Senior MP Nick Boles has quit the Conservative party because it “refuses to compromise” on Brexit.
The former minister had been pushing a Norway-style Common Market 2.0 alternative Brexit plan, but it was rejected for a second time by MPs on Monday night by 282 votes to 261 in ‘indicative votes’ on different options.
Boles, who will now sit as what he called an “independent progressive alternative”, told the Commons after the result: “I have given everything to an attempt to find a compromise that can take this country out of the European Union while maintaining our economic strength and our political cohesion.

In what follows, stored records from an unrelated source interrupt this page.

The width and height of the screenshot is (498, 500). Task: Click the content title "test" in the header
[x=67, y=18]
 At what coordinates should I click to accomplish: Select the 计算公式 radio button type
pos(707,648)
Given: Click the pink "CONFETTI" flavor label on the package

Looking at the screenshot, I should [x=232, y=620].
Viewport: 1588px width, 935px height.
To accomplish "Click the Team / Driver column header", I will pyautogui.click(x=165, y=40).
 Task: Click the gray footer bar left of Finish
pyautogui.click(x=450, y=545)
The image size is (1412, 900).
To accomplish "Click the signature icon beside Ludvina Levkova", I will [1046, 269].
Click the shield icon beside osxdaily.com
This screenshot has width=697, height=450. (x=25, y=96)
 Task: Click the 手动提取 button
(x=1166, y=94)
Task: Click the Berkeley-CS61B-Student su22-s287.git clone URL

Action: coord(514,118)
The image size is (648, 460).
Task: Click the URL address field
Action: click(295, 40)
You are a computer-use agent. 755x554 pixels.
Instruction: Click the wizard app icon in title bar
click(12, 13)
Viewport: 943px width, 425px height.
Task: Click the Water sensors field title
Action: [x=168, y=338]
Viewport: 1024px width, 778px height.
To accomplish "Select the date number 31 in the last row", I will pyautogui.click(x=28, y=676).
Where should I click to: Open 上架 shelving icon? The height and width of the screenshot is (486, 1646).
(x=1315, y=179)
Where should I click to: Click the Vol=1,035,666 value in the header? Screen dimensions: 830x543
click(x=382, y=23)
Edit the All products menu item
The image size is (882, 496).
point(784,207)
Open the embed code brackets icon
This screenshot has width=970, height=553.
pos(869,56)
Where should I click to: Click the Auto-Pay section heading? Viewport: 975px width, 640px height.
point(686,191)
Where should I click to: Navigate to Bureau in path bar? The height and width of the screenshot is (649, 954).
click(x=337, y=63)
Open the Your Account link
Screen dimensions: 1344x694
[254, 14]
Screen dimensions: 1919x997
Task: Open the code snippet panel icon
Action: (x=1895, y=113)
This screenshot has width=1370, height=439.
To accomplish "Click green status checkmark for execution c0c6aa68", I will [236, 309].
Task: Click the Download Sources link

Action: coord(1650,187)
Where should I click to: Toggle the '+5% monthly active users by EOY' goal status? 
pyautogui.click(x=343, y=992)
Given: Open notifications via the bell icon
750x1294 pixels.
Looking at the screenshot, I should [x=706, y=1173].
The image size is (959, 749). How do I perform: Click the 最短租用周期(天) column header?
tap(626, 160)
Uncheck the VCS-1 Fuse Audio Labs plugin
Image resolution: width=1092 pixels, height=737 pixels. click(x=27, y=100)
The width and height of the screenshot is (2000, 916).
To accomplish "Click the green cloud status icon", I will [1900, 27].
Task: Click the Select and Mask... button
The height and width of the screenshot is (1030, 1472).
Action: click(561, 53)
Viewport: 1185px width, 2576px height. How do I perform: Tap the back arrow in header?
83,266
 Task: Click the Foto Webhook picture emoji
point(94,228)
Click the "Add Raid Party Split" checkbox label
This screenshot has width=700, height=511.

“I accept I have failed. I have failed chiefly because my party refuses to compromise.
“I regret therefore to announce I can no longer sit for this party.”
One MP could be heard saying: “Oh Nick, don’t go, come on” but Boles then walked out of the chamber.
Labour MP Lucy Powell, who had worked with Boles on the Common Market 2.0 plan, was seen running after him out of the room.
One MP told HuffPost UK that Boles was “in a bad way” after the votes.
Another reflecting on his battles with cancer said: “He’s had enough. He had that awful illness and it made him think what’s life really about. I admire him for that.
“Nick was obviously really upset. I think he thinks that as long as MV4 (another vote on May’s Brexit deal) is hanging over us then MPs will refuse to vote for the Common Market 2.0. And she’s refused to take it off the table.”
Meanwhile former minister Alistair Burt, who quit the government last week, said he did not know if he could follow Boles out of the door.
Asked “what percentage” of him was ready to follow Boles, he told Sky News: “I don’t know.”
Boles meanwhile received support from sitting minister Margot James.
She said: “Respect for Nick Boles you will be very much missed by many of us in the Conservative party.”
Independent Group MP Anna Soubry, whose coalition of Labour and Tory defectors is creating a new party called Change UK, said Boles would be welcome to join them.
Soubry, another former Tory, said Boles had been treated “extremely shabbily” by the party and his local association, who were threatening him with deselection, and that he was “fed up”.
She told ITV News: “There’d always be a place for someone like Nick Boles.
“He’s a remarkable man, he’s got a fine brain, I know he and I have got many shared values, I’d love him to come and join us.”